Crime

Fed Judge In Kwame Trial Trying to Trample on Press Rights

September 07, 2012, 4:32 PM by  Allan Lengel

I Stock 000011180219 X Small

U.S. District Court Judge Nancy G. Edmunds, who is overseeing the corruption trial of ex-Mayor Kwame Kilpatrick has a reputation for being a first-rate judge. 

But Edmunds is attracting attention because she appears to be unusually concerned with what the media can report during jury selection in the Kilpatrick case. Her actions have prompted Herschel Fink, a noted First Amendment attorney, to write her a letter on behalf of the Free Press that raises concerns about possible violations of the First Amendment. 

In what is an extraordinary case, Edmunds issued an extraordinary court order before jury selection. It's one I had not seen before in federal court.

The order goes like this: 

“The media is not permitted to blog about jury selection or otherwise provide any detail that may enable a prospective juror to be identified.”

That order seemed to contradict the tradition -- and the law -- that gives the media nearly free reign to report on what happens in open court.

On Thursday, on the first day of jury selection, Edmunds chastised the media after the lunch break, saying some outlets had violated her order. She was particularly angry at WDIV, which made it appear as if it was blogging from the courtroom, where the press is barred from bringing in electronic devices. In actuality, the reporter left the courtroom and blogged from elsewhere, but the station's website did provide a lot of details about one juror, including age and the name of his employer, which made him fairly easy to identify for those who know him. 

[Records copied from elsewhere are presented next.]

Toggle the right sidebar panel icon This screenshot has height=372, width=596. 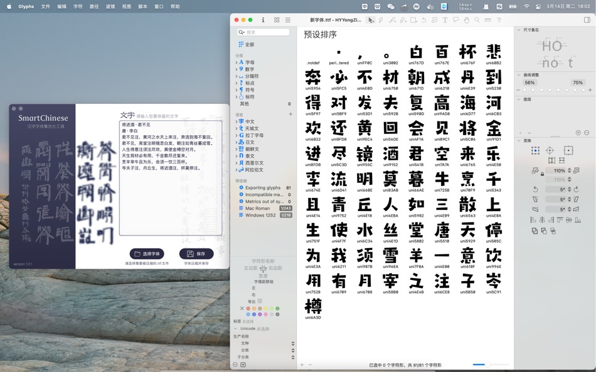coord(587,20)
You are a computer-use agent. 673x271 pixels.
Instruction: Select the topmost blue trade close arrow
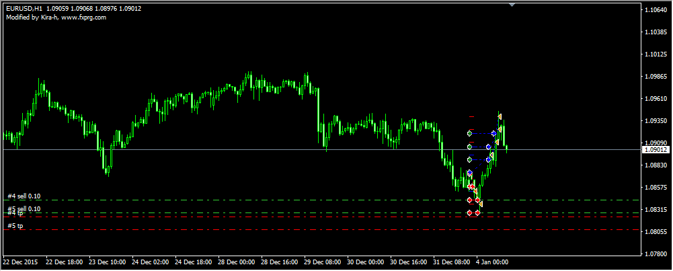tap(494, 134)
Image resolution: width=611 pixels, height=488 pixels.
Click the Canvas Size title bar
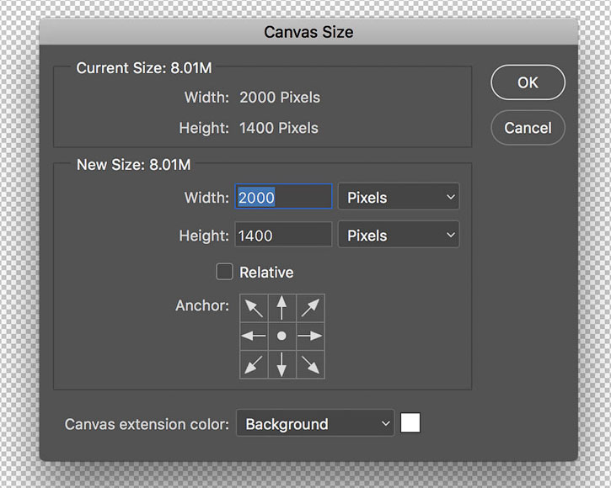coord(308,32)
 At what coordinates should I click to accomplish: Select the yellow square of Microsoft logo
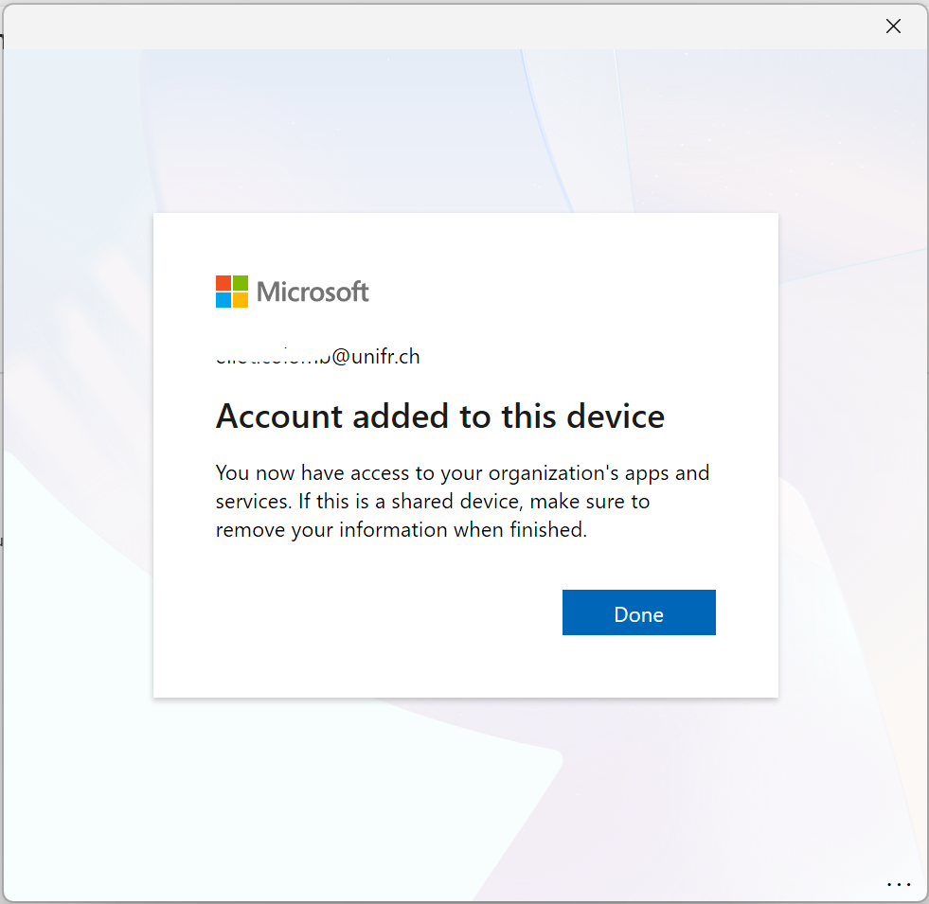click(x=241, y=300)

 The issue of blogging is especially complicated.

Edmunds said the media cannot, as she put it,  “blog” about jury selection. What does that even mean in this digital age? That reporters can’t report via Internet? That you can’t report on the jury selection if your news website is called a “blog” rather than a news website?

I called court spokesman Rod Hansen to get a comment from the judge. 

Hansen said Court Administrator David Weaver indicated that judicial employees cannot speak on pending matters or cases that come before the court. "Clearly that would apply to a judge presiding over a case," Hansen said.

I spoke to Fink, who talked about the letter he fired off to Edmunds on Friday.

“I’ve communicated to the court that the Free Press is distressed about her response to the coverage of the jury selection process,” he told me.

He said he strongly conveyed in the letter his feelings about Edmunds trying to block the press from publishing information that is publicly disclosed in court. 

“I believe that very well constitutes prior restraint, a violation of the First Amendment,” he said. When I spoke to him late Friday, he had not yet gotten a response.

On Thursday, after she admonished the press, and threatened to kick the media out of the jury proceedings if it violated her court order again, Edmunds then implemented some reasonable safeguards to protect jurors from revealing too much in court.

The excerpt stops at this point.